Among the most prominent to be abducted was Ai Weiwei, probably China’s best-known artist internationally. He had been embarrassing the regime for years, suffering brutal beatings at the hands of China’s communist overlords. But it was assumed that his fame would offer him some degree of protection. It didn’t.
On April 4, Chinese authorities picked him up at an airport as he was about to board a flight for Hong Kong. Then, he disappeared, with no official statement on his whereabouts or condition. His family wasn‘t even informed.
The regime claims Ai is guilty of “economic crimes,” but nearly everyone outside of China knows that’s not true. Now, he’s said to be “confessing” to the charges — almost certainly under torture.
One of Ai’s associates, freelance journalist Wen Tao, was abducted the same day. Nothing is known publicly about his fate so far. And Ai’s attorney, Liu Xiaoyuan, only re-appeared on April 19 after being detained by the regime last week. Liu told the U.K. Guardian that he did not want to give details about what had happened. Numerous other friends and associated of Ai have been detained, too.
And they’re not alone. Dozens — possibly hundreds — of high-profile critics, human-rights lawyers, and even bloggers have also been abducted by the communist “security” apparatus since February. Only a handful have been released so far, and all of those have refused to talk publicly about what they endured. At least some of the abductees have been sent to labor and “re-education” camps.
Certain analysts believe the crackdown is related to online calls for a Middle East-style “Jasmine Revolution” in China. Anonymous Web postings began appearing several months ago, but no large-scale protests emerged, especially since the regime sent out swarms of goons to each location.
Apparently the communist dictatorship is feeling nervous. But so are people close to the abductees. An unidentified person close to one of the lawyers who was abducted told Reuters that the situation was becoming “more and more terrifying.”

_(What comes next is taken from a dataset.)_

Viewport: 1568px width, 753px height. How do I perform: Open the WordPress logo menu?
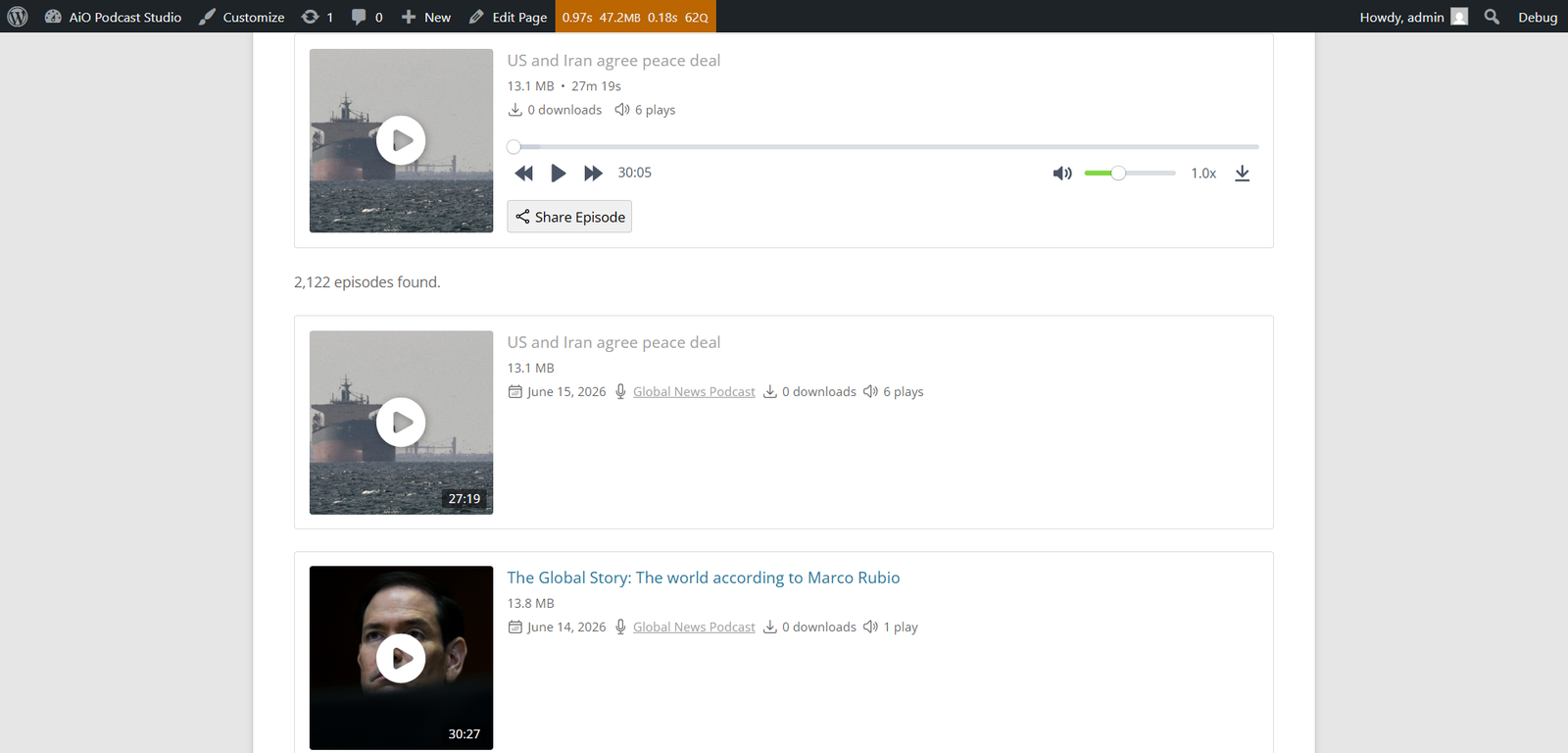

Human-rights groups have become increasingly vocal about the disappearances. And protests at the communist dictatorship’s embassies around the world have already started. Even Western governments and the United Nations have started to offer some tepid criticism about the abductions.
In a statement released earlier this month, the UN Working Group on Enforced or Involuntary Disappearances expressed “serious concern at the recent wave of enforced disappearances” in communist China, noting that such tactics were a crime. “There can never be an excuse to disappear people, especially when those persons are peacefully expressing their dissent,” the UN body said in a rare criticism of the communist regime.
Western governments have also offered some mild rebukes of the dictatorship. The foreign ministries of Germany and the U.K. have both expressed concern. Even U.S. Secretary of State Hillary Clinton, whose husband Bill is known to have provided some of America’s most sensitive military secrets to the communist regime during his time as President, said she was concerned. "As we have said repeatedly, the United States welcomes the rise of a strong and prosperous China," she told reporters earlier this month when presenting a human-rights report. "However, we remain deeply concerned about reports that since February, dozens of people including public-interest lawyers, writers, artists, intellectuals and activists have been arbitrarily detained and arrested."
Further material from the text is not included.